Il avait si peu vu de Paris, le métro certes , un tohu-bohu incessant , il était tard le soir de son arrivée, il aurait  tout de même prit le temps de chaparder un peu du spleen de la capitale , il n'aurait pas entendu le moindre papotage , on ne papotait pas sur le macadam fourbu des grouillantes avenues ?
Il ressentait une sensation étrange, était-il vraiment observé comme il lui semblait ??
Depuis son arrivée dans la capitale il le vivait ainsi, était-ce sa gestuelle empruntée, son allure hésitante, ses curiosités fréquentes qui le plombaient de la sorte ?? Il en tirait de bien mauvaises conséquences !!

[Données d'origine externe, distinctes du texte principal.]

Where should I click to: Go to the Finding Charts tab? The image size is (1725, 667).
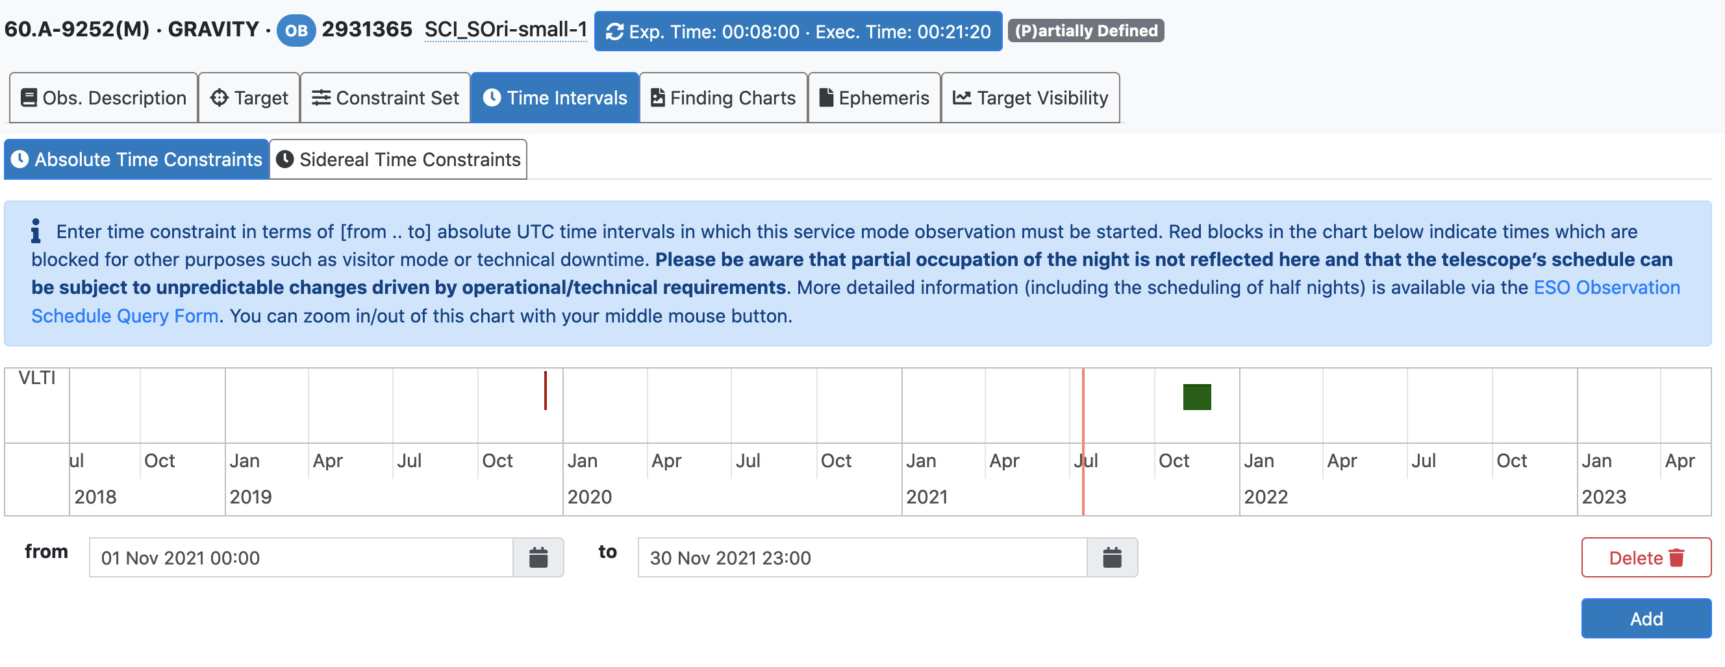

Il était une victime provinciale , une de plus , pourtant les dames élégantes de l’avenue ou celles plus furtives qui couraient les petites ruelles avaient mieux à faire , était-il seulement vu ?!
Tout compte fait il n’y attachait que peu d’importance , il appréciait le chemin parcouru depuis l'enfance se souvenait de la bonne éducation , de l'affection sans faille qui lui furent prodiguées  un père absent il est vrai mais des grands-mères tellement aimantes, une mère attentive à l’esprit vif et affûté, une jolie frangine de dix  ans sa cadette , groupie peut-être , et tellement de dentelles et de broderies , de gourmandises et de rires d'amusements et de stupéfactions !!

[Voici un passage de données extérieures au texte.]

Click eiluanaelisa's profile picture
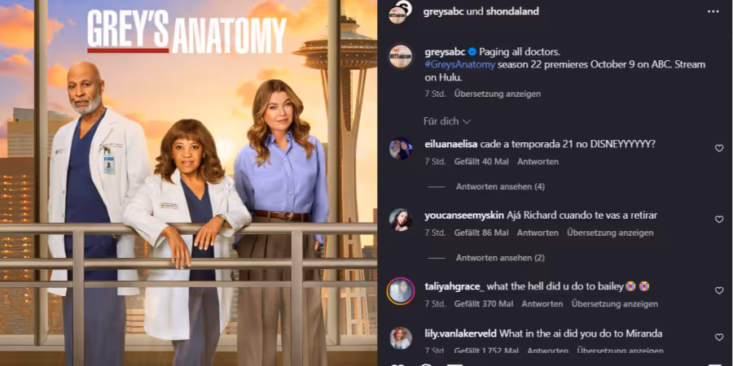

L’aéroport du Bourget brassait ses carlingues en tout sens, on s’agitait dans les cockpits, les conventions  et les protocoles laissaient à voir et à entendre des bruits étonnants , d'inédites chorégraphies .
Seuls les techniciens vissés sur l’immense tarmac pourraient décrypter ...
Ils s’étaient regroupés, une quinzaine peut-être, désormais mêlés aux passagers aguerris de ce vol commercial, l’ambiance était détendue.
Une navette s’approcha, deux autres suivirent , puis ils présentèrent leurs passeports et ordres de mission, des employés régissaient l’importante ondulation produite , ils venaient tout juste d’être reconnus en leur qualité nouvelle de « persona grata » !!
Ils montèrent dans les navettes, plus loin le corps de l’avion DC8 qui les attendait leur parut élégant.
De charmantes hôtesses les attendaient au pied de la passerelle, ils montèrent les marches suivant en cela leurs souriantes invitations.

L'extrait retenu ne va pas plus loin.